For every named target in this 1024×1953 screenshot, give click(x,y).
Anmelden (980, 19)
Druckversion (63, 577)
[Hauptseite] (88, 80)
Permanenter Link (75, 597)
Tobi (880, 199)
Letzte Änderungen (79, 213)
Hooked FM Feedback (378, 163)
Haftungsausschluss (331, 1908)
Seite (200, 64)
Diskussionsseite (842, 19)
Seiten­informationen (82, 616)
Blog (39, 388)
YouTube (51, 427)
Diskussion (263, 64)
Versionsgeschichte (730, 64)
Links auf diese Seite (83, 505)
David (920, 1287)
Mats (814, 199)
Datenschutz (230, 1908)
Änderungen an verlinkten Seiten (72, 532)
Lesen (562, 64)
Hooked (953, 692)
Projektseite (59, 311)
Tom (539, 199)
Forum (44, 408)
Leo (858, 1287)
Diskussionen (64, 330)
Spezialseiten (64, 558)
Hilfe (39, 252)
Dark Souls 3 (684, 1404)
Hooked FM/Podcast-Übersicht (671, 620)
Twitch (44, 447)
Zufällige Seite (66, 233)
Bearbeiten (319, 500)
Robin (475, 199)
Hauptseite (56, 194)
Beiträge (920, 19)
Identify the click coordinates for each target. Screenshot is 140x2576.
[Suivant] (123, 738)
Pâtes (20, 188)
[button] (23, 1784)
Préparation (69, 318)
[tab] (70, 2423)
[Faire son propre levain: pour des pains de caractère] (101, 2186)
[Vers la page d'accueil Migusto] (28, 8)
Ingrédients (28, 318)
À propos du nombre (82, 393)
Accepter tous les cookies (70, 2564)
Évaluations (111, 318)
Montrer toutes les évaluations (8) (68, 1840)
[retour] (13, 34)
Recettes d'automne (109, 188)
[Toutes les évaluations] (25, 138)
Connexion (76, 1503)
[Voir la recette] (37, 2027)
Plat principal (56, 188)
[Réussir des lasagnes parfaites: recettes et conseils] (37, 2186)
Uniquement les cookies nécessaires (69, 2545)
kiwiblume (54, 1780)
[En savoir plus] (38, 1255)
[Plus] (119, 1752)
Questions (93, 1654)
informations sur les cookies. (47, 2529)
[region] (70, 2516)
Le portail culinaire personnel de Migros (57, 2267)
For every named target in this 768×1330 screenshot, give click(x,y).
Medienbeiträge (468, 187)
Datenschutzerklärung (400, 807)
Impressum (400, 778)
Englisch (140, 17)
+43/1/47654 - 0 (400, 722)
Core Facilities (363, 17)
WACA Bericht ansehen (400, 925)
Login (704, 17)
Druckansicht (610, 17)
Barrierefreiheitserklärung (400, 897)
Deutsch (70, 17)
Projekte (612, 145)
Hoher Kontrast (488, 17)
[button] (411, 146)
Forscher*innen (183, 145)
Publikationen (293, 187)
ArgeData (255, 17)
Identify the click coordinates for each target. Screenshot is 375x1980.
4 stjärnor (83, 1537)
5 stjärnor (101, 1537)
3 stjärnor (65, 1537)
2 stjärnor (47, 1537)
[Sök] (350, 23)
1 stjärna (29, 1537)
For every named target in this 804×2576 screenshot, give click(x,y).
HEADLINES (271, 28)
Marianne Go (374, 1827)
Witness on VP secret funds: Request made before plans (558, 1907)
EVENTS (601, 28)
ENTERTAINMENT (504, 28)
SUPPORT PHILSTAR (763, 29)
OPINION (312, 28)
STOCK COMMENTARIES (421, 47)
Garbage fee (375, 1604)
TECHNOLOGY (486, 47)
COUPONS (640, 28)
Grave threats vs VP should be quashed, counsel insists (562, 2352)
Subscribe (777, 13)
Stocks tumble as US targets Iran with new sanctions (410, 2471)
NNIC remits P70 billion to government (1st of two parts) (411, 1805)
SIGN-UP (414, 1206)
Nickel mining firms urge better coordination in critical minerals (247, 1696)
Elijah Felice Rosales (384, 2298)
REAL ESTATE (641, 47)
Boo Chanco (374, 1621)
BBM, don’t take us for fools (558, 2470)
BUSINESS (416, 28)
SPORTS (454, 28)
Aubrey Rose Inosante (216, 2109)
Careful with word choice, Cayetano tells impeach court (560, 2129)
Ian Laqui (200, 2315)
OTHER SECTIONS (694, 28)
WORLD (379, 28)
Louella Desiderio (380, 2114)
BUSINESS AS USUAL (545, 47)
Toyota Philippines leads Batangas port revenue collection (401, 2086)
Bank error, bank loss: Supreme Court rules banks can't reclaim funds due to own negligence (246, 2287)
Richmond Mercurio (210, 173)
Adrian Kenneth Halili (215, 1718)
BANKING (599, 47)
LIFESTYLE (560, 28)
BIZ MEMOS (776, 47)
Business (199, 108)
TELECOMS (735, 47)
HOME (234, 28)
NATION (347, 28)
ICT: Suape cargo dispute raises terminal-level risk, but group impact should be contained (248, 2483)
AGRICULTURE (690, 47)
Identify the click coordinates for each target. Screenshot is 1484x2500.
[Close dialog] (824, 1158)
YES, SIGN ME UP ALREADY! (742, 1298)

------------------------

# Exercise goal
Return only the stretch of the material above from the line holding "Richmond Mercurio (210, 173)" through the line holding "AGRICULTURE (690, 47)", copied exactly.

# Worked solution
Richmond Mercurio (210, 173)
Adrian Kenneth Halili (215, 1718)
BANKING (599, 47)
LIFESTYLE (560, 28)
BIZ MEMOS (776, 47)
Business (199, 108)
TELECOMS (735, 47)
HOME (234, 28)
NATION (347, 28)
ICT: Suape cargo dispute raises terminal-level risk, but group impact should be contained (248, 2483)
AGRICULTURE (690, 47)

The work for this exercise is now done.